Top publishers are wary of programmatic ad buying. They know a few things. One is that many advertisers are enthusiastic about buying this way, particularly when they can target specific audiences and leave the rest. The other is that this often leads to lower overall CPMs as the wheat is separated from the chaff.
For most, that’s meant a grudging acceptance of data-fueled ad buying, machine to machine. The middle ground has mostly been through private exchanges and direct pipes to agency trading desks, complete with safeguards to protect the publisher from getting taken to the cleaners. But is this possible?

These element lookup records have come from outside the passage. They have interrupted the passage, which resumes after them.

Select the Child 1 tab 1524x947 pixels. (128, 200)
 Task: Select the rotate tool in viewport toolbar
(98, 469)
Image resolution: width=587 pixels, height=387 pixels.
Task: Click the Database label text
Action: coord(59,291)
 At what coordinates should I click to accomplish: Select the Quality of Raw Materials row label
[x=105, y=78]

Walker Jacobs, evp of digital ad sales at Turner and a regular scourge of programmatic buying evangelists, thinks this is a fool’s errand. He makes a persuasive case in Adexchanger that “no media company … is exceptional at selling both context and brands and selling audience … because those two strategies are at odds with each other. “
That comes back to the identity crisis Internet advertising has long faced. It talks the game of brand advertising, which is premised on high-quality content and spotless environments, but it has set up a system of cherry-picked impressions and click counting ready-made for direct marketing. Premium publishers regularly lament the commoditization of their advertising placements. And yet, at the same time, the No. 1 desire for RTB buyers is for more quality inventory. Turner has made the decision to just say no:
It’s a very funny thing, because to the untrained eye, we might seem like an unsophisticated old media company that is scared to embrace technology. The opposite couldn’t be much closer to the truth. We’ve invested a tremendous amount in technology and understanding our audiences, and being able to develop analytics and insights to marketing partners, leveraging the same and similar technologies that audience-based targeting harnesses. We believe the downside of RTB and private exchanges is that it fragments audiences.
Turner, with high-end content like the NCAA basketball championships and, now, Funny or Die, can get away with this absolutist approach. The question is whether other premium content publishers could — and should — follow suit.